Search Terms: 'reflex sympathetic dystrophy AND spread'; 'complex regional pain syndrome AND spread'

Databases:

Pubmed

ISI Web of Knowledge

Citations used for evidence:

1. Maleki J, LeBel AA, Bennett GJ, Schwartzman RJ. Patterns of spread in complex regional pain syndrome, type I (reflex sympathetic dystrophy). Pain. 2000;88(3):259-66.

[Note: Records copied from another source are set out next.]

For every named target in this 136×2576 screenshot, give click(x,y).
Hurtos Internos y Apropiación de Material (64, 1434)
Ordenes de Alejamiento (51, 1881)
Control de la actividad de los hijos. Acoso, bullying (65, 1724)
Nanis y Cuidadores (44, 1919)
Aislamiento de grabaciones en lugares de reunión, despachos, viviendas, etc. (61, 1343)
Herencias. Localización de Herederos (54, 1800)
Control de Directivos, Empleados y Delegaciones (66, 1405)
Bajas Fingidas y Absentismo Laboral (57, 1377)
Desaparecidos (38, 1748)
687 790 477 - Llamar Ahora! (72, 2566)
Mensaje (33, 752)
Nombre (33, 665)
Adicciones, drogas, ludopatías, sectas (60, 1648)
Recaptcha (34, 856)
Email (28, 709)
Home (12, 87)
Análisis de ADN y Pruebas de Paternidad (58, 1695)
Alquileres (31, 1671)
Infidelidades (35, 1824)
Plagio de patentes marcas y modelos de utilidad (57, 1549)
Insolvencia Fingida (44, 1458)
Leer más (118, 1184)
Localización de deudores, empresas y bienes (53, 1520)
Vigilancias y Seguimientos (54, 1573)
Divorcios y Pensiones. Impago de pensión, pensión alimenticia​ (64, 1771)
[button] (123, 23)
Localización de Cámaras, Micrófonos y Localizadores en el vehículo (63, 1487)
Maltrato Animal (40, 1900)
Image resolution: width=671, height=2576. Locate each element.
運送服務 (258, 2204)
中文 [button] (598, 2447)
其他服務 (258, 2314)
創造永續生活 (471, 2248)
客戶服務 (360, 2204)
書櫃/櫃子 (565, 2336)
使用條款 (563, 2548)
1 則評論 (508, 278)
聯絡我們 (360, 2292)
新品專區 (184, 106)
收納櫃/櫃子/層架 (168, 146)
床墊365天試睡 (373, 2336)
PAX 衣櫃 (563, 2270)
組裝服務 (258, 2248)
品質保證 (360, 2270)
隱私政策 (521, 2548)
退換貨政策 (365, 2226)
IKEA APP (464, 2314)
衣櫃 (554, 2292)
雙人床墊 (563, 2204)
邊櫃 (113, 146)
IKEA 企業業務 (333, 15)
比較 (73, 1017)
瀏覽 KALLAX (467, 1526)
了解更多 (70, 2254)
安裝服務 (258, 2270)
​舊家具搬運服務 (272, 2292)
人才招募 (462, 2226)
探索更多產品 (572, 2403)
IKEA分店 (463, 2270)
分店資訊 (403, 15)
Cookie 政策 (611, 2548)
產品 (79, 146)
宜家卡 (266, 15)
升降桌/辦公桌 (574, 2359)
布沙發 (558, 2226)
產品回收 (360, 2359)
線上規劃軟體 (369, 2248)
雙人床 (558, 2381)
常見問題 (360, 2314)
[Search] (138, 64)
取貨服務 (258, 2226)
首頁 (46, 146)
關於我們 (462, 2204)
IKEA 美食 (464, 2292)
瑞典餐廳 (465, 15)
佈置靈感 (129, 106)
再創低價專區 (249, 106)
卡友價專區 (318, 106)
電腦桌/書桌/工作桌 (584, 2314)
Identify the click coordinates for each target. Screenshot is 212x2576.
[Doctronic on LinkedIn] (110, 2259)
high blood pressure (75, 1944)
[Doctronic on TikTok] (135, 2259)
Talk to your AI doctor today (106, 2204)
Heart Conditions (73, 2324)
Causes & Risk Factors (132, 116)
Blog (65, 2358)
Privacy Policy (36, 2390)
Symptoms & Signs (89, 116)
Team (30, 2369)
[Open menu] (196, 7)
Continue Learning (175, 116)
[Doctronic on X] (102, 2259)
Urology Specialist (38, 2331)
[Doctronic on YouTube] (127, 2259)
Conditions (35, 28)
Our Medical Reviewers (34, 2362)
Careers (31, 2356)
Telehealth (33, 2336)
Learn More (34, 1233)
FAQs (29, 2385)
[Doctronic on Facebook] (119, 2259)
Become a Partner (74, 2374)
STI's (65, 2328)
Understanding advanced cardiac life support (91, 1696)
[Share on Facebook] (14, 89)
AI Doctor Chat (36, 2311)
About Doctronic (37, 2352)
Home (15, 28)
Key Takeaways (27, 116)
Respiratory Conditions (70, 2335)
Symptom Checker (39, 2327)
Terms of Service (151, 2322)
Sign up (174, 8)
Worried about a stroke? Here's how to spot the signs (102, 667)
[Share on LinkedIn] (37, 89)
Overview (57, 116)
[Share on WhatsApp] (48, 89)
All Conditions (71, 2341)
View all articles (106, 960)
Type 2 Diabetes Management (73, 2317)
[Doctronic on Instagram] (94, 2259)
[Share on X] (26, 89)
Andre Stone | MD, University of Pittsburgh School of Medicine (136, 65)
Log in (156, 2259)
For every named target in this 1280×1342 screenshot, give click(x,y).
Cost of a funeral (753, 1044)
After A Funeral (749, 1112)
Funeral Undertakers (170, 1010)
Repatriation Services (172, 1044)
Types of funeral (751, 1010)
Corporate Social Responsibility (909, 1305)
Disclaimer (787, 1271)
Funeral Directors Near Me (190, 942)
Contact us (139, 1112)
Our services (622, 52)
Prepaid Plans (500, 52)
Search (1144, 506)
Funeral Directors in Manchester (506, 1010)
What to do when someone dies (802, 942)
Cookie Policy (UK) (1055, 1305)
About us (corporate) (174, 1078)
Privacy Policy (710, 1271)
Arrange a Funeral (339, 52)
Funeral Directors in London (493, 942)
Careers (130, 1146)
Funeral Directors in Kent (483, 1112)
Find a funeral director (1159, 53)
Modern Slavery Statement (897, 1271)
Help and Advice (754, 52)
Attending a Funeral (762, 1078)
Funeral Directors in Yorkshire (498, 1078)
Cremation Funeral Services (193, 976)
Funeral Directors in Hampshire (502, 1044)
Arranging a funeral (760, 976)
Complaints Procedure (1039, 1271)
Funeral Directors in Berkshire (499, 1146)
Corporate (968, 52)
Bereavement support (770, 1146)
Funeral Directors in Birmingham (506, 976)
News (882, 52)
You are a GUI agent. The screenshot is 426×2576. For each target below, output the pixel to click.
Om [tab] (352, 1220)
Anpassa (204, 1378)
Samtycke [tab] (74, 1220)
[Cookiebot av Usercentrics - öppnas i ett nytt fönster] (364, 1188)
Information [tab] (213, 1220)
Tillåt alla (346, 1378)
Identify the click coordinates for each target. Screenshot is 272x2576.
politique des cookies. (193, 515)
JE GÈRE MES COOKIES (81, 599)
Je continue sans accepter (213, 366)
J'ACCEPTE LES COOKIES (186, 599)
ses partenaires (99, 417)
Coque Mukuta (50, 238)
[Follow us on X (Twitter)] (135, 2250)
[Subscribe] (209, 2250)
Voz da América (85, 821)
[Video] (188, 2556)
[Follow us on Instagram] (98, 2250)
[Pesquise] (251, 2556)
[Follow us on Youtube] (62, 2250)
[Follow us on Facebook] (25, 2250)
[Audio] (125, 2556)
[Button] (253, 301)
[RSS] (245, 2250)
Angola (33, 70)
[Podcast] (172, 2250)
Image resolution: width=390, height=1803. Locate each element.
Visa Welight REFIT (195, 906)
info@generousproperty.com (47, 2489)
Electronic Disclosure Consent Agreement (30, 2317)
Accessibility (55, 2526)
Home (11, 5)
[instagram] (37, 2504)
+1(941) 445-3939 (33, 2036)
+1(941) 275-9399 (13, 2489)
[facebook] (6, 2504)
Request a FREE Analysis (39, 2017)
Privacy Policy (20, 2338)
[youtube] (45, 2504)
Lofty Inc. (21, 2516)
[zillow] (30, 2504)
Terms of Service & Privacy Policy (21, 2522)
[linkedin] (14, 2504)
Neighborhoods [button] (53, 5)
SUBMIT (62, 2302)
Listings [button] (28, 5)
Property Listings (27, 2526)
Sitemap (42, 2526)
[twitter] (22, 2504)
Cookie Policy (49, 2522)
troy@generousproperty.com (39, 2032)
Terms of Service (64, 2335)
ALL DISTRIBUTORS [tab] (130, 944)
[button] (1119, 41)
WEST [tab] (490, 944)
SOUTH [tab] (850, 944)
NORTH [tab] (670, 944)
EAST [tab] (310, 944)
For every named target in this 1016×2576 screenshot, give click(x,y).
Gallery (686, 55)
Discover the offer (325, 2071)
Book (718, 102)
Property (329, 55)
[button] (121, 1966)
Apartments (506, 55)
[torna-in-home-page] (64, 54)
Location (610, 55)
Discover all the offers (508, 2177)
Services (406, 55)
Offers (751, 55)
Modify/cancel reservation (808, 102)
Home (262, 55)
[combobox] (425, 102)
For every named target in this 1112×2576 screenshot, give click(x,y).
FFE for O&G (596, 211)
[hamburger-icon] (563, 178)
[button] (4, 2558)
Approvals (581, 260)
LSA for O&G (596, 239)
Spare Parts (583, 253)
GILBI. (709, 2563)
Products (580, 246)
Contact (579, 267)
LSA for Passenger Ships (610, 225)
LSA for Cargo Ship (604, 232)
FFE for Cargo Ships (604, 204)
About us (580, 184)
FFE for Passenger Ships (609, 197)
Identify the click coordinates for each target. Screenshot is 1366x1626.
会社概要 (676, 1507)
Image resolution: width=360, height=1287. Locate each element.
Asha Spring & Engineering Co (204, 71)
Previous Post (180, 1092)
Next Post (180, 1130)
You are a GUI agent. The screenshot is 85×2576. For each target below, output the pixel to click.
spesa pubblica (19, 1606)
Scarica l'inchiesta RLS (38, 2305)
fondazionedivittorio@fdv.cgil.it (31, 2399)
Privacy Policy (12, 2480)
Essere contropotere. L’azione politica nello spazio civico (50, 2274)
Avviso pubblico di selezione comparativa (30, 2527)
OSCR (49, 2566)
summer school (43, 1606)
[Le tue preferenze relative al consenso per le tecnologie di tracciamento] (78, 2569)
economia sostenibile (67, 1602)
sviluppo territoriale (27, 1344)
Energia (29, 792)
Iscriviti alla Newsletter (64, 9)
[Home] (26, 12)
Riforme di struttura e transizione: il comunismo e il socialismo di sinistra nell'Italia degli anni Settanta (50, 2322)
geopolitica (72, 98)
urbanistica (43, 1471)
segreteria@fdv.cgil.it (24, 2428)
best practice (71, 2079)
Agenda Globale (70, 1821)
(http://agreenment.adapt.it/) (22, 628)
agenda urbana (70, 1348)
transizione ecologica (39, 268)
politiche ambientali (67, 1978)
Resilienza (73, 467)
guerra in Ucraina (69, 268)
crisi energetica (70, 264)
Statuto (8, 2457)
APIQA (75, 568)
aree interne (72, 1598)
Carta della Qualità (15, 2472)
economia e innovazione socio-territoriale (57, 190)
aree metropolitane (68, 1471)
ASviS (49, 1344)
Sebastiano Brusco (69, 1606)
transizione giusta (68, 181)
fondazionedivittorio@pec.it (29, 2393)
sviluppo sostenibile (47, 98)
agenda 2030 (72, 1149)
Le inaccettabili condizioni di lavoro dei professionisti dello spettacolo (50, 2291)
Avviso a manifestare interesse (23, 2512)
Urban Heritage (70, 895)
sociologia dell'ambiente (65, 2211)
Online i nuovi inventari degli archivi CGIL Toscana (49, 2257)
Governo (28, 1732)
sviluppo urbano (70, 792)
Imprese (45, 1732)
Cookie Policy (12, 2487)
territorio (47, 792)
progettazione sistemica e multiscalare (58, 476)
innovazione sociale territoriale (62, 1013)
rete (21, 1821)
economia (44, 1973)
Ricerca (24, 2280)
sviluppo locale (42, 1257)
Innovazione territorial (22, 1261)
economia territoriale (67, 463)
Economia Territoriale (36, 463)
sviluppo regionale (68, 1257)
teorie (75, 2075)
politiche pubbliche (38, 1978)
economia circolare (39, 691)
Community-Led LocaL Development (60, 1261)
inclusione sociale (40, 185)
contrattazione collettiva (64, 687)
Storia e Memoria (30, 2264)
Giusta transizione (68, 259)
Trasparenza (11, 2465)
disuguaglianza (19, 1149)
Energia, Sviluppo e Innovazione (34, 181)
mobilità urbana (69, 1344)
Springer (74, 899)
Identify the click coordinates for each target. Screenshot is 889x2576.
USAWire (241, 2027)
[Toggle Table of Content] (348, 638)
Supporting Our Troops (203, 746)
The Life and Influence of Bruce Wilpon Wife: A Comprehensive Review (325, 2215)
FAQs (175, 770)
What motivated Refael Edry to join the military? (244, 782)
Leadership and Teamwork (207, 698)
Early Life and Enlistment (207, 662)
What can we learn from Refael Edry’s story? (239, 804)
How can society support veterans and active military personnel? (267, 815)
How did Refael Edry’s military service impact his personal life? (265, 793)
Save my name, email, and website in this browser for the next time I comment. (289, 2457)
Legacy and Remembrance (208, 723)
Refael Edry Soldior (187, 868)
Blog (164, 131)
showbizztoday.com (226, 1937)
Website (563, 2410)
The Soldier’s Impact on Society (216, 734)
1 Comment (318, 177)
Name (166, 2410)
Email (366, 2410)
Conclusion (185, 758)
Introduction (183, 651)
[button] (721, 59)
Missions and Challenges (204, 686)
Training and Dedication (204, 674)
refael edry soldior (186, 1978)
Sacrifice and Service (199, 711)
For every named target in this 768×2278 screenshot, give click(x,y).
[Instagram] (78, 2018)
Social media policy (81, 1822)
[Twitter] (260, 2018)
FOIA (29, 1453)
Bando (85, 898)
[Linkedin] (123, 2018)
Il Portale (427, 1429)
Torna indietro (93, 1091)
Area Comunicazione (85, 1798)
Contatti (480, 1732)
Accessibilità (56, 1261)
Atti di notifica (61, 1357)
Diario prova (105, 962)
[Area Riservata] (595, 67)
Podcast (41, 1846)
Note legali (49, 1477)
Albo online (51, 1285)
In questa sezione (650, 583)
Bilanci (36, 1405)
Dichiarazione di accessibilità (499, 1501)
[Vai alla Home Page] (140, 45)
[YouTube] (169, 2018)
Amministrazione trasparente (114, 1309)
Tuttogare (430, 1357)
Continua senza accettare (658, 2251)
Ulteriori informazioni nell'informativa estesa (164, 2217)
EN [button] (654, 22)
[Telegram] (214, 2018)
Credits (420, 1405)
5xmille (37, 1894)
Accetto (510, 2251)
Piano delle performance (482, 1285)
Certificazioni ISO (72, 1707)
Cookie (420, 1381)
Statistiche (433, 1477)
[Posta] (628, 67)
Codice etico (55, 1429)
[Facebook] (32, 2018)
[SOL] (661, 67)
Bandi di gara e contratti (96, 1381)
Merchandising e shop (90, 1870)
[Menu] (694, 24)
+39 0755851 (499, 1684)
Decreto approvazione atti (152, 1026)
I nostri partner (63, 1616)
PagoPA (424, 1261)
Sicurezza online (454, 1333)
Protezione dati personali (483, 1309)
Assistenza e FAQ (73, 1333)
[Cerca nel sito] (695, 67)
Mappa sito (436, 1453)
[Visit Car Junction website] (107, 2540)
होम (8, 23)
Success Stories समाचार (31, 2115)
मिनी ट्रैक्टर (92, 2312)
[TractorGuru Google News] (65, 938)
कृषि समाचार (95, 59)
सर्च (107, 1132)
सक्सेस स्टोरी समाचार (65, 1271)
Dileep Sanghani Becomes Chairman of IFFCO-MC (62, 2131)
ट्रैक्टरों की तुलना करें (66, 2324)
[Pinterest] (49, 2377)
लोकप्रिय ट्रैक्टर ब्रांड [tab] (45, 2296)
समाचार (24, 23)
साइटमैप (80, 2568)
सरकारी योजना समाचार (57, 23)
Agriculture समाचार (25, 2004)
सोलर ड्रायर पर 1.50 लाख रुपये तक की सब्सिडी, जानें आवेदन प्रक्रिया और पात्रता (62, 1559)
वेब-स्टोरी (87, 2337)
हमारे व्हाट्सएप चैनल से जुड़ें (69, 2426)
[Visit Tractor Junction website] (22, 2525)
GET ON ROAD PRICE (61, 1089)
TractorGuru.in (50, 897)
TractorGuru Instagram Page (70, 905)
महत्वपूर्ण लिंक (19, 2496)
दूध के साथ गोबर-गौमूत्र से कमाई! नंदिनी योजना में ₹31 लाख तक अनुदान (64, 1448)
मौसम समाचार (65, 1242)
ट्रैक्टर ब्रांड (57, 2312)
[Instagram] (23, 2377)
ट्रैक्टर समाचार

2. Bhatia KP, Bhatt MH, Marsden CD. The causalgia-dystonia syndrome. Brain. 1993;116:843-51.

The Studies
Study Attribute
Maleki etal.
Bhatia etal.
Design
Case series
Case series
Setting
Pain clinic
National Hospital
Diagnosis Used
IASP
Schott G.D.1
Number of subjects
27
18
Number of Males - n (%)
5 (18.5)
2 (11.1)
Number of Females
22 (81.5)
16 (88.9)
Age at presentation - mean (range)
38.7 (22-52)
28.5 (12-56)
Trauma as initiating factor - n (%)
27 (100)
15 (88.33)
Upper limb as initial site - n (%)
11 (40.7)
6 (33.3)
Lower limb as initial site - n (%)
16 (59.3)
12 (66.7)
Time between injury and onset of CRPS
5 days or less - 55%
6 days or more - 34%
Immediate - 2 years
(only range available)
Time between onset and diagnosis - mean (range)
7 months (1 week - 3 years)
Unavailable
Time between onset and spread - mean (range)
CS1 - 78 (2 days - 13 months)
IS2 - 2.6 years (1 month - 12 years)
MS3 - 2.5 years (1 month - 7.6 years)
Few months - 3 years
(only range available)
Mean VAS (range)
6.7 (3-10)
Unavailable
Dystonia - n(%)
Unavailable
18 (100%)
Footnotes:
1 CS- Contiguous Spread
2 IS – Independent Spread
3 MS – Mirror Spread


The Evidence

  • Level of evidence according to CEBM rating3 - IV C
  • Four varieties of spread are described:
    • Contiguous spread is the most common overall type of spread.
    • Present in 100% of cases and preceded other types of spread in Maleki etal’s series.
    • Present in 71.4% of cases in Bhatia etal’s series.
Types of Spread
Contiguous Spread
Independent Spread
Mirror Spread
Dissociated Spread
Propostions of patients
100%
70%
15%
33%
Average interval between initial RSD and spread
78 days (2 days - 13 months)
2.6 years (1 month - 12 years)
2.5 years (1 month - 7.6 years)
34 months (1 month - 8 years)
No identifiable precipitating factor
27%
26%
0
Unavailable
  • Therapeutic interventions such as surgery or neural block and compensatory overuse of opposite limb were the two common suspected precipitating factors for spread by Maleki etal.
  • The frequency of Independent spread is estimated by Maleki etal, to be 6.4 % of CRPS patients, from Veldman and Goris’s study.2
Comments
  • No study could be found that described the overall incidence of spread in CRPS patients.
  • Both the studies that mentioned spread of CRPS are case series and hence the evidence obtained is not of the best quality.
  • Maleki etal’s study was done to delineate the different patterns of spread and inferences were based on retrospective analysis, which may involve substantial recall bias.
  • Bhatia etal’s study was a select group of CRPS patients with dystonia and hence the findings may not be completely applicable to CRPS patients without dystonia.
  • The precipitating factor for initial onset and spread of CRPS-I in most cases was reported to be trauma in both studies.
  • The etiology and theoretical basis of onset and/or spread of RSD/CRPS-I is not well established.

References

1. Schott GD (1986a) Mechanisms of causalgia and related clinical conditions. Brain. 109: 717-738.
2. Veldman PH, Goris RJ.Multiple reflex sympathetic dystrophy. Which patients are at risk for developing a recurrence of reflex sympathetic dystrophy in the same or another limb. Pain. 1996 Mar;64(3):463-6.
3. Bob Phillips, Chris Ball, Dave Sackett, Doug Badenoch, Sharon Straus, Brian Haynes, Martin Dawes “Oxford Centre for Evidence-based Medicine Levels of Evidence”. May 2001.